I also use a suunto watch (ok Im a geek) and it does provide barometric based info. I like it much better for skiing as it easily shows total elevation gain/loss but it doesnt show things like speed.

Gary


----------



## Pete Gurney (Jun 18, 2006)

I use my Garmin for xc skiing, and I think it does a pretty good job. I also have an account with MotionBased that I download the data too. This is a great way to get all the various numbers you might be looking for: elev. gains, speed data, mapping, etc. I find I get better reception in the winter due to the lack of leaves. They make an elastic strap for the unit so that you can strap it on over your sleeves.


----------



## Playdeep (Mar 18, 2005)

hmmm why do all the garmins seem to have poor visual readouts and 1980's lcds? I have owned several and they never are as nice as the phone (for my pocket pc) or car ones. I wanted to get this watch for riding too but i do want a map readout since half the reason i am getting one is the trails can be hard to find in southern Utah. Is there a watch with a map display ? Even if it is a bigger watch ?


----------



## CxAgent2 (Oct 24, 2007)

Lev said:


> Yes, I know this is a bike forum. With that said, has anyone used their Forerunner 305 for skiing? I'm looking into one of these for running/biking training, and was curious if it's the do everything GPS for all outdoor sports. In other words, can I use it to track vertical feet on a ski day? And if so, does anyone have any feedback on the quality for this usage?
> 
> Thanks,
> DL


I use a Garmin eTrex (low end) and the wife uses a Foretrex (not ForeRUNNER). We use them for snow skiing and windsurfing. They work great for tracking route, total miles, max speed etc. We lose the lock occasionally and get some weird points on both units sometimes. Those need to be manually edited out of the track log. Note both of these units allow me to down load the track to a computer file for later review. Does the Forerunner? I don't know for sure.

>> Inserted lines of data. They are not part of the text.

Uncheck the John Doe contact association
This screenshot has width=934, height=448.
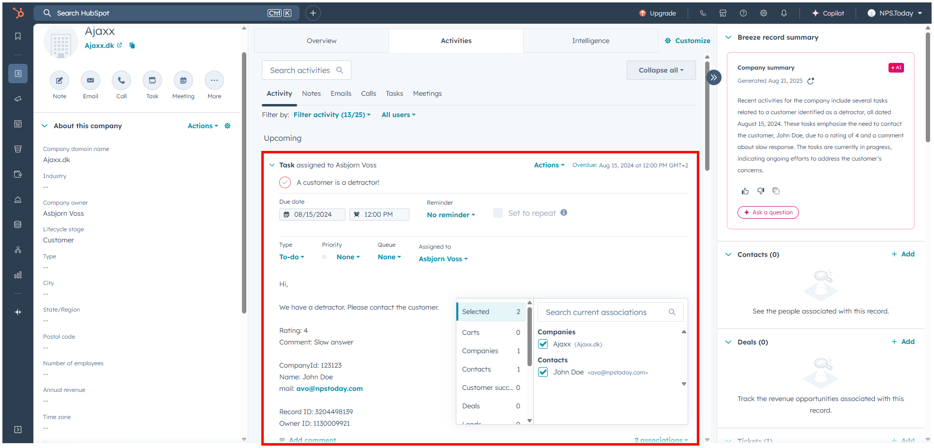543,372

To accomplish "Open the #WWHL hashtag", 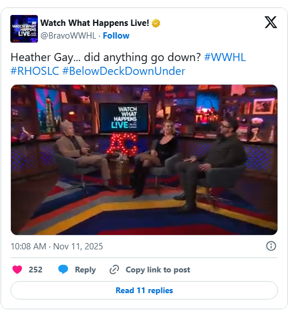I will click(x=225, y=57).
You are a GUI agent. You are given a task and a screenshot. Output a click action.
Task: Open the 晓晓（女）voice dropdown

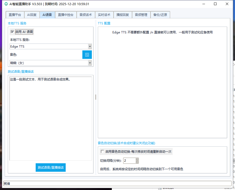[x=90, y=63]
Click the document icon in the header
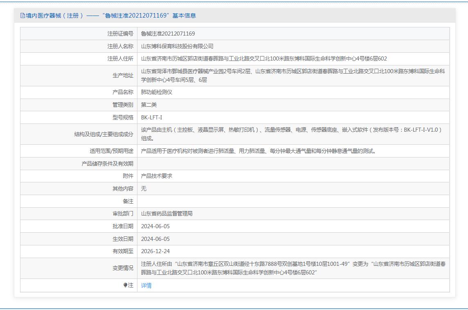 click(x=23, y=16)
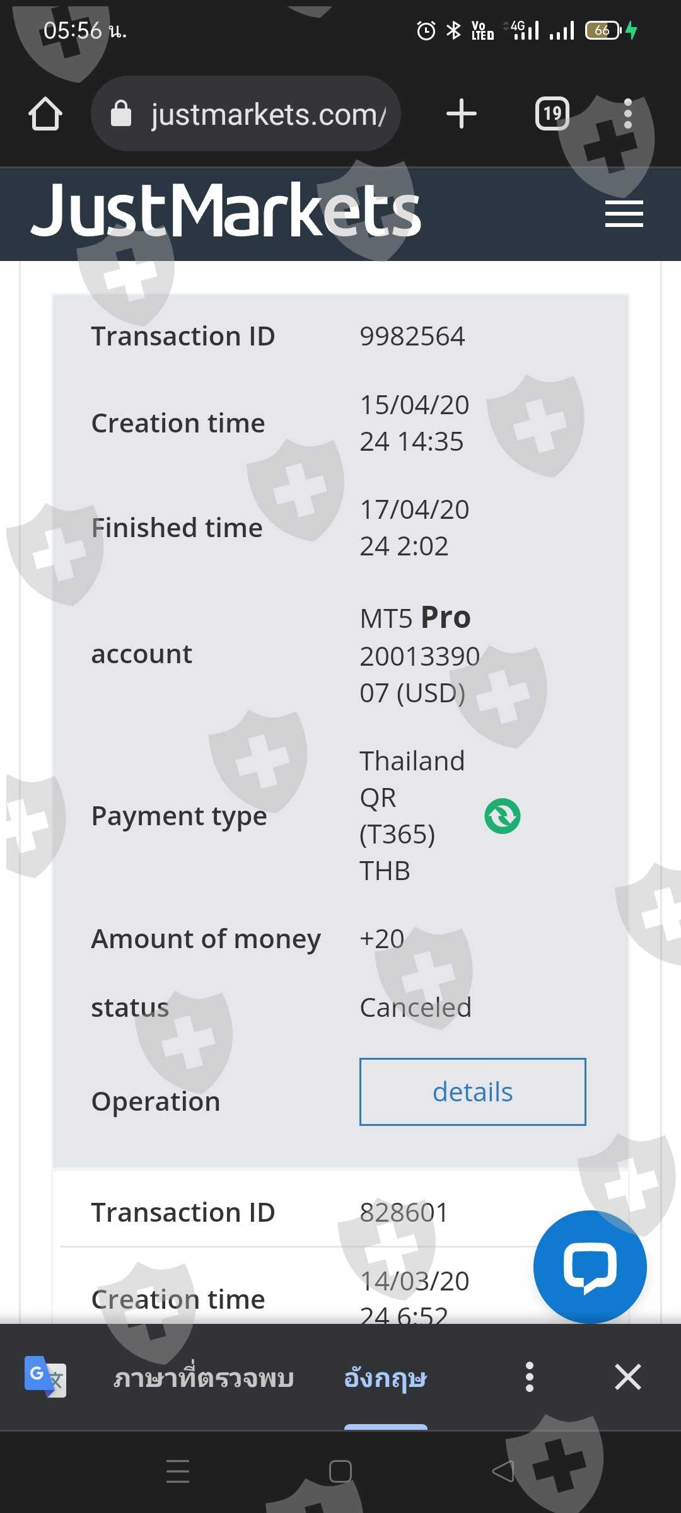Open the live chat bubble
This screenshot has width=681, height=1513.
point(590,1267)
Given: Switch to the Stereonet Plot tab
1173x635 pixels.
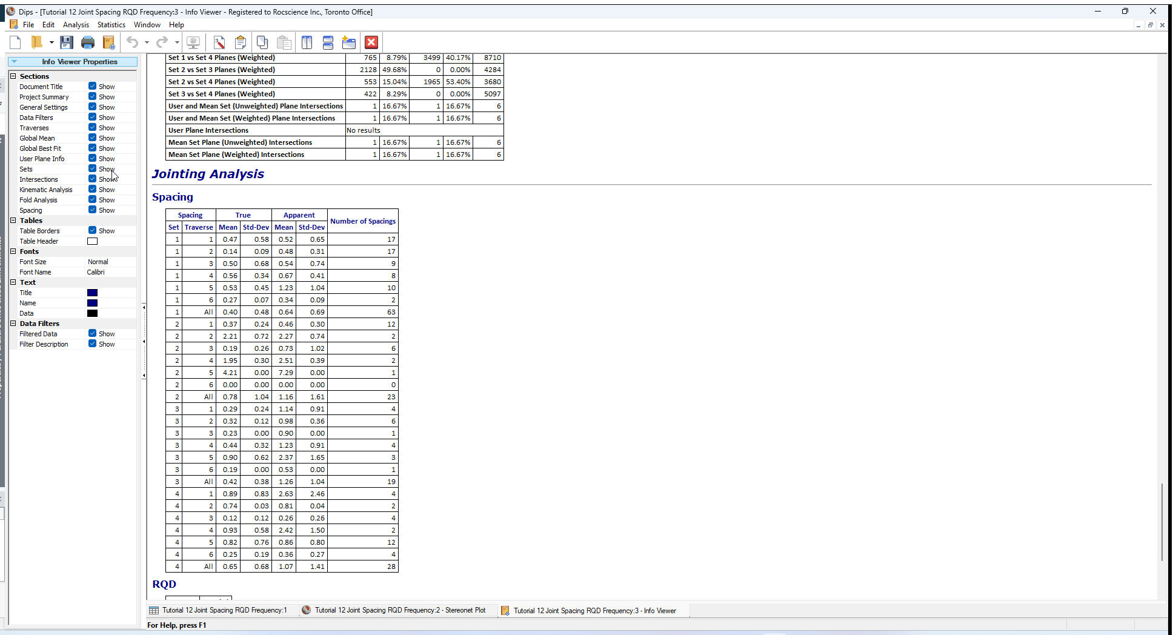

I am finding that neither work very well for mtn biking. I think the tree cover is too dense where I like to ride.

Most of the time we are recording tracks to look at later. If you spend the time to set waypoints, they can be useful for navigation on trails. I don't think any GPS will work well for recording total elevation change for a day of skiing. We get +/- 30 foot elevation errors standing by the water on the beach. Those errors could add up to a lot of error by the end of the day. Topofusion software handles elevation better by looking up elevation from lat/long coordinates.


----------



## Park2 (Jan 4, 2007)

I believe neither the eTrex nor the Forewhatsit have barometric elevation and for that reason Motion Based has some sort of correction algorithm I read about. They say to use it with non-baro units but NOT to use it with barometric GPS' (eTrex Vista, 76S, 60S, etc. - (the 'S' means sensors, mag compass and baro alt)).

Baro units give much better altitude info, but to account for weather pressure changes you have to first get them calibrated, either by letting them run for 10-15 minutes until they auto cal or by manually typing in the current elevation. I've done lots of rides where I see a huge change in altitude when I first start out on a flat area as the unit self calibrates.


----------



## trailville (Jul 24, 2006)

I use a cheap Foretrex 101 for XC skiing to track distance, average speed, and keep me from getting lost. I don't think it tracks total altitude gain and the max speed feature is really quirky in the woods though it works pretty well on a long open downhill. .


----------